Troubleshooting Steps:
If there are any issues related to VPC internet gateways or compliance with GxP 21 CFR Part 11, the following troubleshooting steps can be taken:
Verify VPC Compliance: Ensure that the VPC in question adheres to the required GxP principles as specified in the 21 CFR Part 11 regulations. Check if appropriate security measures, access controls, and auditability are in place.
Review Internet Gateway Attachment: Check the attachment of the internet gateway to the VPC. Make sure that it is attached to the correct and authorized VPC for GxP-related activities.

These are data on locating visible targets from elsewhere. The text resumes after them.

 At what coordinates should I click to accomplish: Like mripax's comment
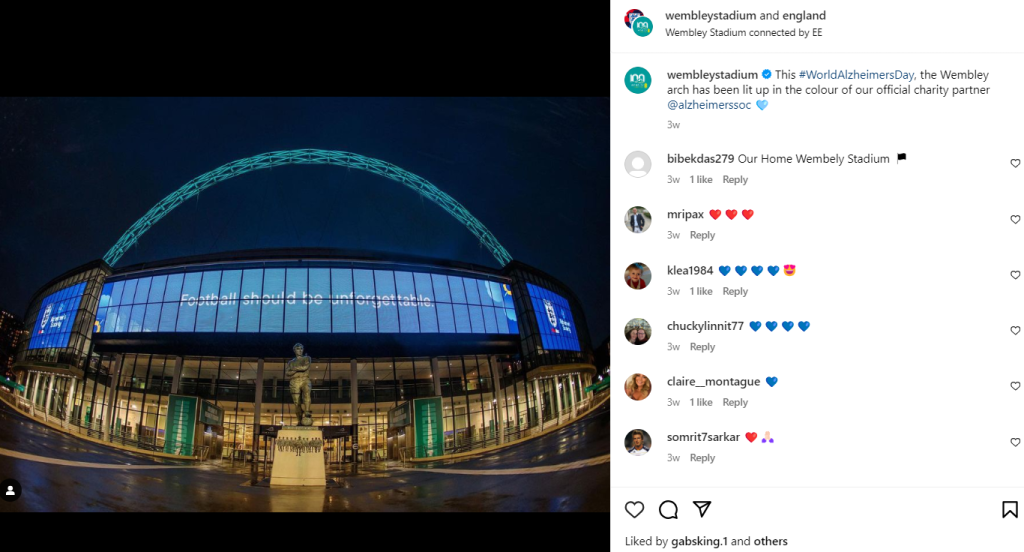[x=1015, y=220]

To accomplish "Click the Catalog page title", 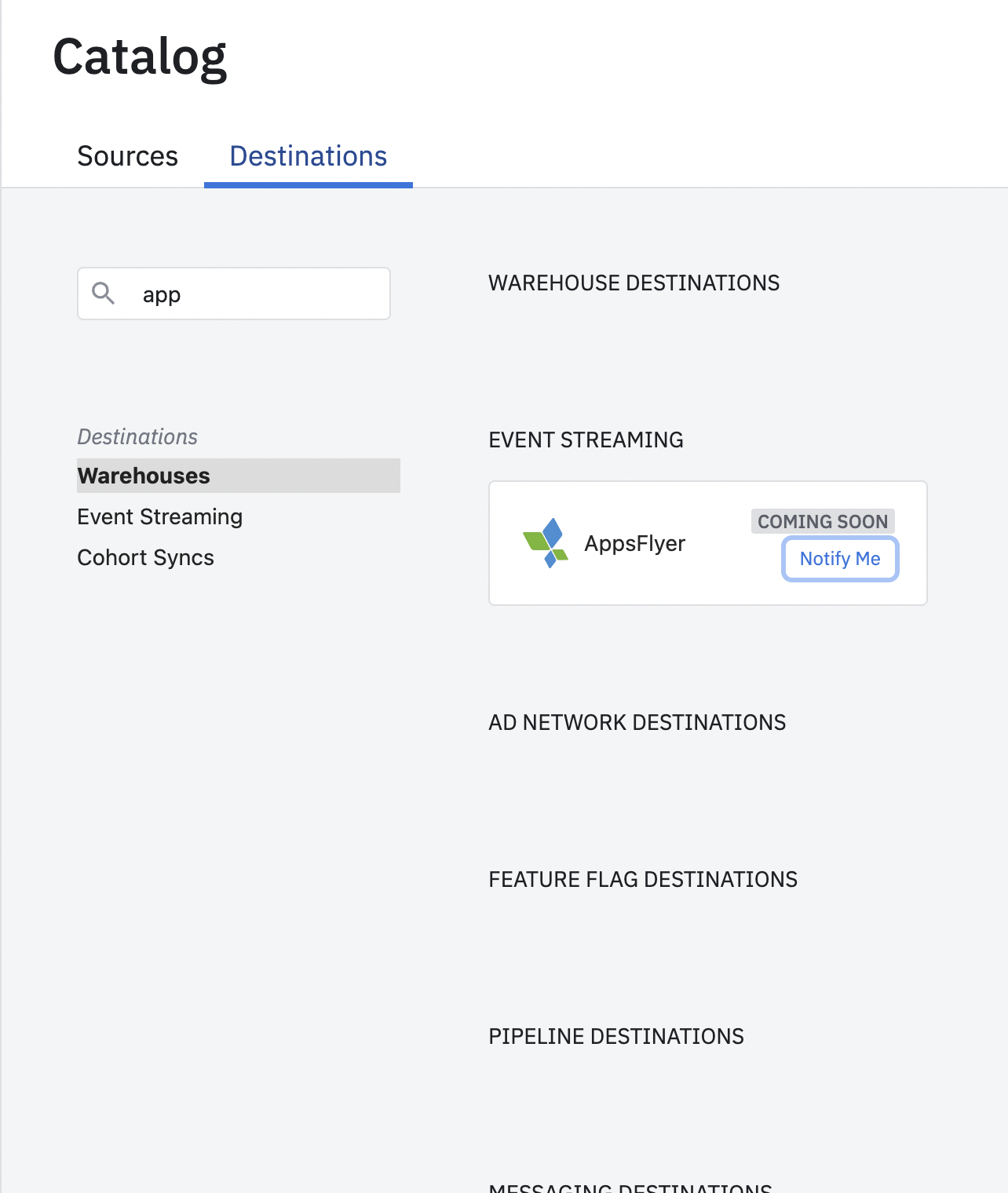I will point(140,57).

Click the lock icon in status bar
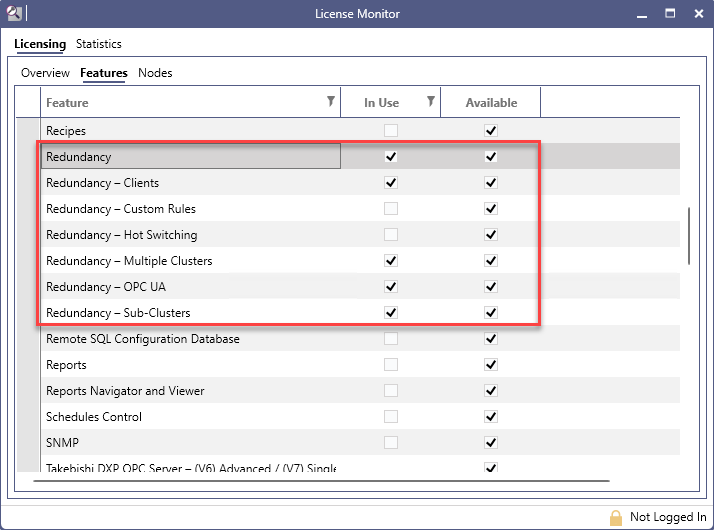[616, 517]
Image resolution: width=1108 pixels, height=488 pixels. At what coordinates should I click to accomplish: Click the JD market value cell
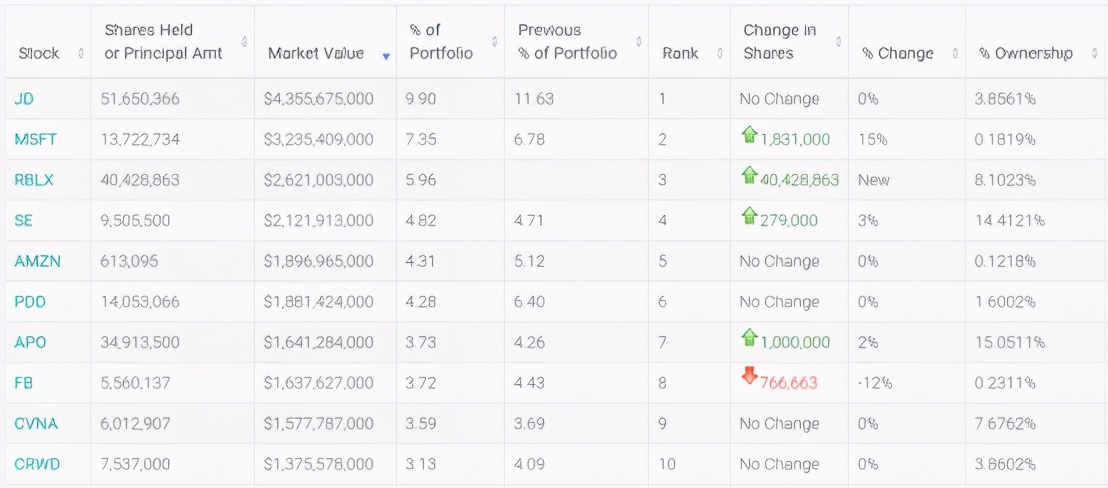click(319, 99)
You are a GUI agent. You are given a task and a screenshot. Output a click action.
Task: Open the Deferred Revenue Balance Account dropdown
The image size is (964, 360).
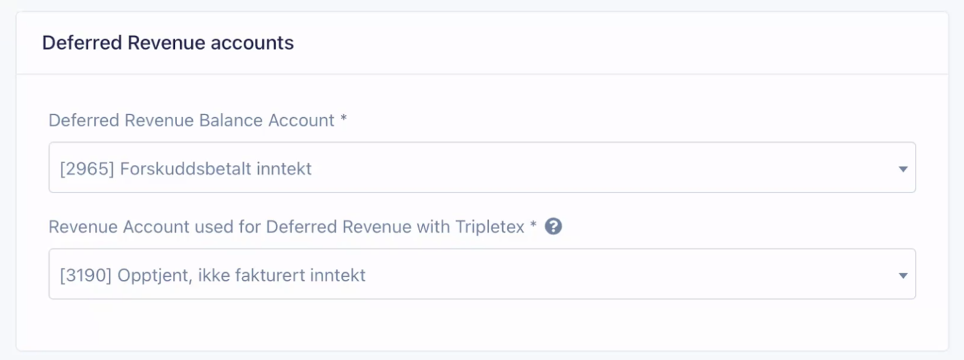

Check VPC Configurations: Verify the configuration settings of the VPC to ensure that it complies with the GxP requirements. Review network ACLs (Access Control Lists), security groups, and routing tables to confirm that they are properly configured and aligned with the compliance guidelines.
Validate Internet Gateway Functionality: Test the internet gateway to ensure it is functioning correctly. Verify that outbound and inbound internet connectivity is available for the authorized VPC while adhering to the GxP compliance requirements.
Audit Logs and Documentation: Review the log data and relevant documentation to validate compliance with GxP 21 CFR Part 11 requirements. This includes auditing access logs, security event logs, and documenting any changes made to the VPC or internet gateway configurations.
Remediation Steps:
If the internet gateway is not attached to the authorized VPC, follow these steps to remediate the issue:
Identify the Correct VPC: Determine the VPC that should be authorized for the GxP-related activities.
Detach the Internet Gateway: Use the AWS CLI (Command Line Interface) or AWS Management Console to detach the internet gateway from the current VPC.
Attach the Internet Gateway: Use the AWS CLI or AWS Management Console to attach the internet gateway to the authorized VPC identified in step 1. Provide the necessary VPC identifier and internet gateway identifier as parameters.
Validate Connectivity: After the attachment, verify the connectivity and ensure that the VPC has outbound and inbound internet access while adhering to the GxP 21 CFR Part 11 compliance regulations.
Re-audit and Document: Perform a thorough audit of the VPC configurations and relevant documentation to ensure compliance with GxP 21 CFR Part 11. Update any necessary documentation to reflect the changes made.
Note: The above steps assume the use of Amazon Web Services (AWS) as the cloud provider. If using a different cloud provider, refer to their specific documentation for the equivalent commands or actions.